Healing

Healing

Ever realised...the better you get....the better you get at getting better!

“Healing takes time, and – so does not healing. Choose how you spend your time – wisely.”

Lalah Delia

It is coming up to the end of my so-called Year of Firsts. It’s amazing how things can take you back to a time and a place and an experience. Stinking hot, January days; the Australian Open; Australia Day long weekend. These were all events and experiences that were taking place when my dad was diagnosed last year. When we were holding onto that hope that somewhere, somehow, something would help him and would make him recover and become stronger. But sadly, it wasn’t to be. It was his time.

And so I have spent the last almost-year navigating a path of healing of my own. Trying to get my head around the “new normal” of life without dad. I don’t think I even realised in the beginning how much pain I was in. I think if I stopped and fully acknowledged it, somehow, I thought I would fall into a hole that I’d never be able to climb out of. So in the beginning I didn’t focus on “healing”… because I hadn’t quite accepted or even realised that that’s what needed to happen.

Gradually it started to dawn on me. I was actually just in survival mode. One foot in front of the other. Breathe in…breathe out. Sometimes I think that’s all I could manage. But that was OK. Because that’s what I needed. Just to keep breathing.

When I realised that I was actually in a period of intense healing, I felt a sense of comfort. I knew that I just had to create the space for that to happen. So I consciously withdrew. I had been sub-consciously withdrawing for months, but now I was aware of it. And I was kind to myself. And the people around me who knew me and loved me supported me. For that I will be eternally grateful.

Eventually the fog started to lift. And I could feel myself emerging from my almost-robotic state of numbness. Starting to feel again, and laugh, and dance. But still the waves of grief would wash through. Sometimes it would feel like two steps forward then three steps back. At first, I panicked; thinking I would never regain my sparkling spirit. But the wave would pass and I would feel steady again. And I could feel my heart lifting.

What I have realised is this: The better I got…the better I got at getting better. When the line on my “happiness over time” graph started to head north, its trajectory started to steepen. Getting better seems to build its own impetus. I think I almost resisted it in the beginning; it felt like it had been so long since I’d felt a sense of joy and happiness in my heart, that at first, I was sceptical and suspicious. But the better I felt, the better I wanted to feel. When I finally returned to doing the things I did when I felt like me, I wanted to do them more…I realised how beneficial they were. Yoga. Meditation. Connecting with loved ones.

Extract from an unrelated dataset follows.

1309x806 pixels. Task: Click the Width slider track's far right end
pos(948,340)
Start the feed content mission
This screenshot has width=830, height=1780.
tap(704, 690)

And I have noticed this in others. People I know and love who’ve gone through really difficult times requiring immense emotional and physical healing. As the mind and body heal, they draw on their own strength, and there’s this multiplier effect on getting better. Have you ever seen this? Or experienced it yourself?

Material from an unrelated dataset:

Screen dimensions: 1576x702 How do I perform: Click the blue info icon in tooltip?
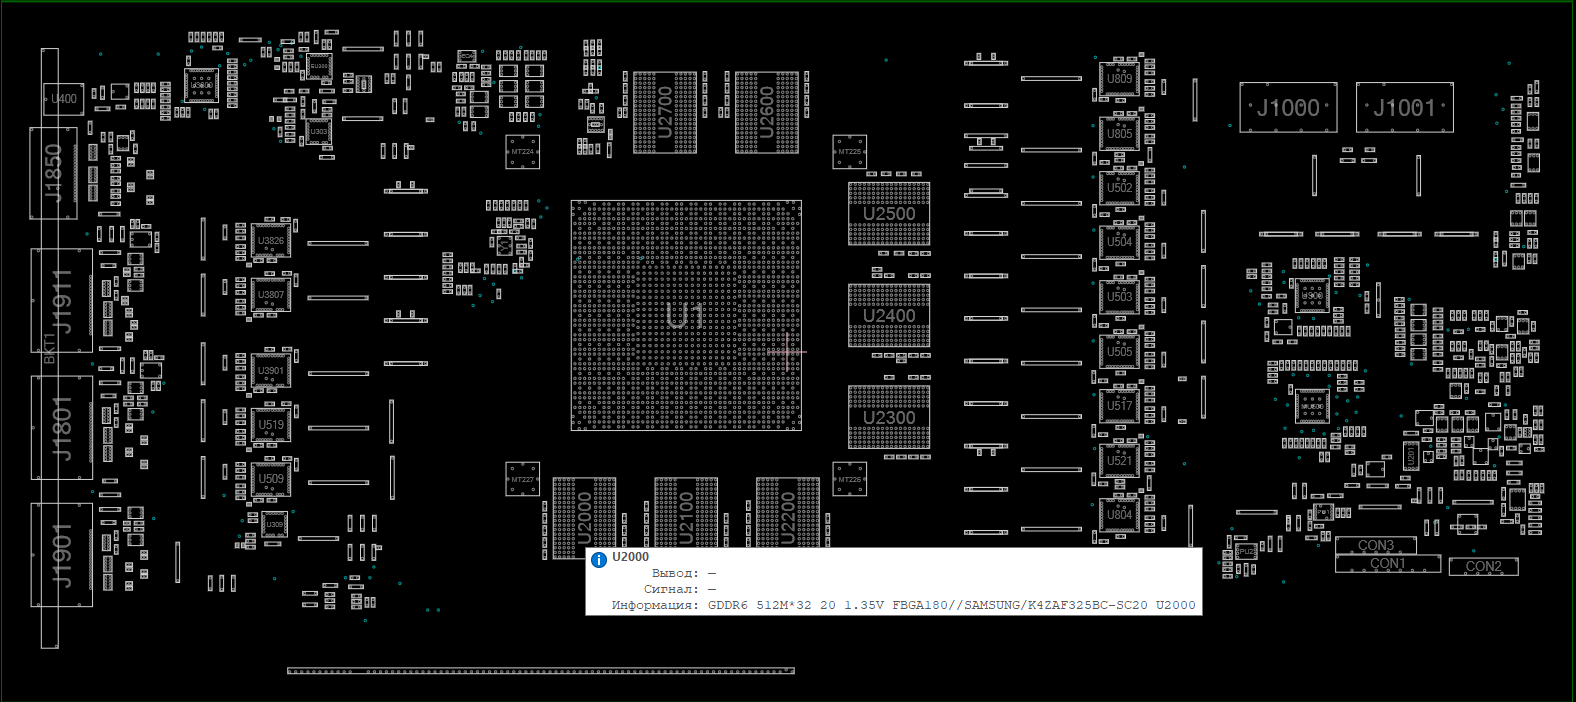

What does all this mean? I believe it means we have to honour the space we need when we first embark on a path of healing. But as we feel ourselves heal, and we notice improvements in our emotional and physical health…know that getting better in and of itself helps the healing process. So when you are faced with a tough journey of healing, draw strength and comfort from the fact that the better you get…the better you get at getting better.